La religion de l’argent roi rend
les dirigeants politiques et les chefs d’entreprise cyniques et
égoïstes, et surtout indifférents aux drames sociaux, sanitaires ou
économiques que ce culte induit. Les dirigeants d’entreprise se
focalisent sur le profit maximum : c’est la mission que leur ont donnée
leurs actionnaires, et leur propre « valeur » monétaire, en
salaire et intéressement, en dépend. Les dommages collatéraux de cette
quête éperdue de la marge bénéficiaire, comme le stress ou le
licenciement des employés, les délocalisations massives et sauvages,
l’appauvrissement des clients, les drames écologiques ou sanitaires,
sont considérés comme secondaires. L’argent étouffe les autres valeurs.
Ces dirigeants ne sont pas méchants ou
malsains : ils fonctionnent logiquement, dans le système de valeur
dominant qui s’impose à eux comme l’air qu’ils respirent. Les dirigeants
des grands groupes de distribution ont ainsi une responsabilité
écrasante dans la création de friches agricoles ou industrielles. Pour
gagner quelques centimes de marge, ils n’hésitent pas à remplacer les
tomates goûteuses de maraîchers locaux par les tomates hors sol
insipides d’usines agroalimentaires les font transporter par des norias
de camions. Ils n’hésitent pas à abuser de leur position dominante pour
faire baisser leur prix d’achat aux producteurs de fruits et légumes
audessous du prix de revient. Ils n’hésitent pas, comme Walmart
(Wal-Mart Stores), à déplacer massivement et rapide ment leurs achats de
jouets, d’outils, de matériel électronique ou de textiles vers l’Asie.
Prisonniers de la loi d’airain du profit à
court terme, ils commettent des déprédations massives, en toute bonne
conscience.
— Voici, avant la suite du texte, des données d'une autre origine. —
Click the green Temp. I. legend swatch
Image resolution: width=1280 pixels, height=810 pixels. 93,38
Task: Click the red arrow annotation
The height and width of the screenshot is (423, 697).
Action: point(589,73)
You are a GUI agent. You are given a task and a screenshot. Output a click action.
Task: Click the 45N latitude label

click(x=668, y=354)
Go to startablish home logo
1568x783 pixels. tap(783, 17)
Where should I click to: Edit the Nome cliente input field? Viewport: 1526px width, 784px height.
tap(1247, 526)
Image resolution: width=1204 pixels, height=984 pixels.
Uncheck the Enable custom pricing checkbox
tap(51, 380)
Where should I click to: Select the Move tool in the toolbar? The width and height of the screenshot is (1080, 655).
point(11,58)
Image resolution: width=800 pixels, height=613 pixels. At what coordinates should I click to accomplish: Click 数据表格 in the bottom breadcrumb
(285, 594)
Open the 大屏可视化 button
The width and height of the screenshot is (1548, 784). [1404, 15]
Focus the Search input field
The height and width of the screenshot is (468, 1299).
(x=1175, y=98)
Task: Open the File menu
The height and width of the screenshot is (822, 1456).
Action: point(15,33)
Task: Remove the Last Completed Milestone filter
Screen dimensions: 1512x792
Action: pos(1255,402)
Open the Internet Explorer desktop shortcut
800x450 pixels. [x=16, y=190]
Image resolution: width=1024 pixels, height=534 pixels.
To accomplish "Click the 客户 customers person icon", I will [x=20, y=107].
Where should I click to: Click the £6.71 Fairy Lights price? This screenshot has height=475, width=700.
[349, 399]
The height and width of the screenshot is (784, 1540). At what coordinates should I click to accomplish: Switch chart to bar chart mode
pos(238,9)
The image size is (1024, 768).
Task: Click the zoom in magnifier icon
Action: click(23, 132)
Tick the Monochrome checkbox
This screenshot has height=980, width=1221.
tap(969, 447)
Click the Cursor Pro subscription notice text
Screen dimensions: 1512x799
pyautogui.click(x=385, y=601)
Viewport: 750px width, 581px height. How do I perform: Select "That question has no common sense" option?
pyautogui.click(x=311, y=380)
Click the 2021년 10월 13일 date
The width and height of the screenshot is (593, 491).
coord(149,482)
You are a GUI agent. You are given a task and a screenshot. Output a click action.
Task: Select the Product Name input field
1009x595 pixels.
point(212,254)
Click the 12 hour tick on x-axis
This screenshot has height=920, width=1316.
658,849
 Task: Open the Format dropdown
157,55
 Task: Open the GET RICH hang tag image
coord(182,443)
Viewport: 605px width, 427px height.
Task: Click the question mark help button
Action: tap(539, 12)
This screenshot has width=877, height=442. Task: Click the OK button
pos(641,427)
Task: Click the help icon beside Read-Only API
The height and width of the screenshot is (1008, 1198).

Le président polytechnicien d’un grand groupe de
télécommunication n’a pas compris que pousser à la productivité à
outrance conduirait ses employés au suicide. L’intègre président d’une
grande banque ne peut comprendre que l’obsession pour le profit de sa
filiale de crédit à la consommation pousse au surendettement et au drame
personnel des millions de ménages pauvres. Le dirigeant d’un grand
groupe pétrolier ne peut accepter la responsabilité d’une pollution
majeure. Ils ne sont que les gardiens du camp, ils n’édictent ni ne font
les règles qui emprisonnent.
La priorité absolue donnée à l’argent
transforme des hommes honnêtes en kapos involontaires. Pour l’argent,
des entreprises pharmaceutiques ont sorti, en s’appuyant sur des
chercheurs ou des régulateurs complices, des produits sans valeur
thérapeutique mais aux effets secondaires meurtriers. Des entreprises
ont licencié des ouvriers à l’expérience et au talent unique pour
augmenter d’un ou deux points leur marge, causant à la fois un désastre
social et une impasse industrielle. Le surendettement massif des
consommateurs et la délocalisation forcenée vers l’Asie résultent d’une
volonté psychotique d’augmenter à tout prix les profits et les bonus à
court terme.
Le profit n’est plus la mesure du succès de l’entreprise, de sa contribution à la société. Il est devenu une fin en soi.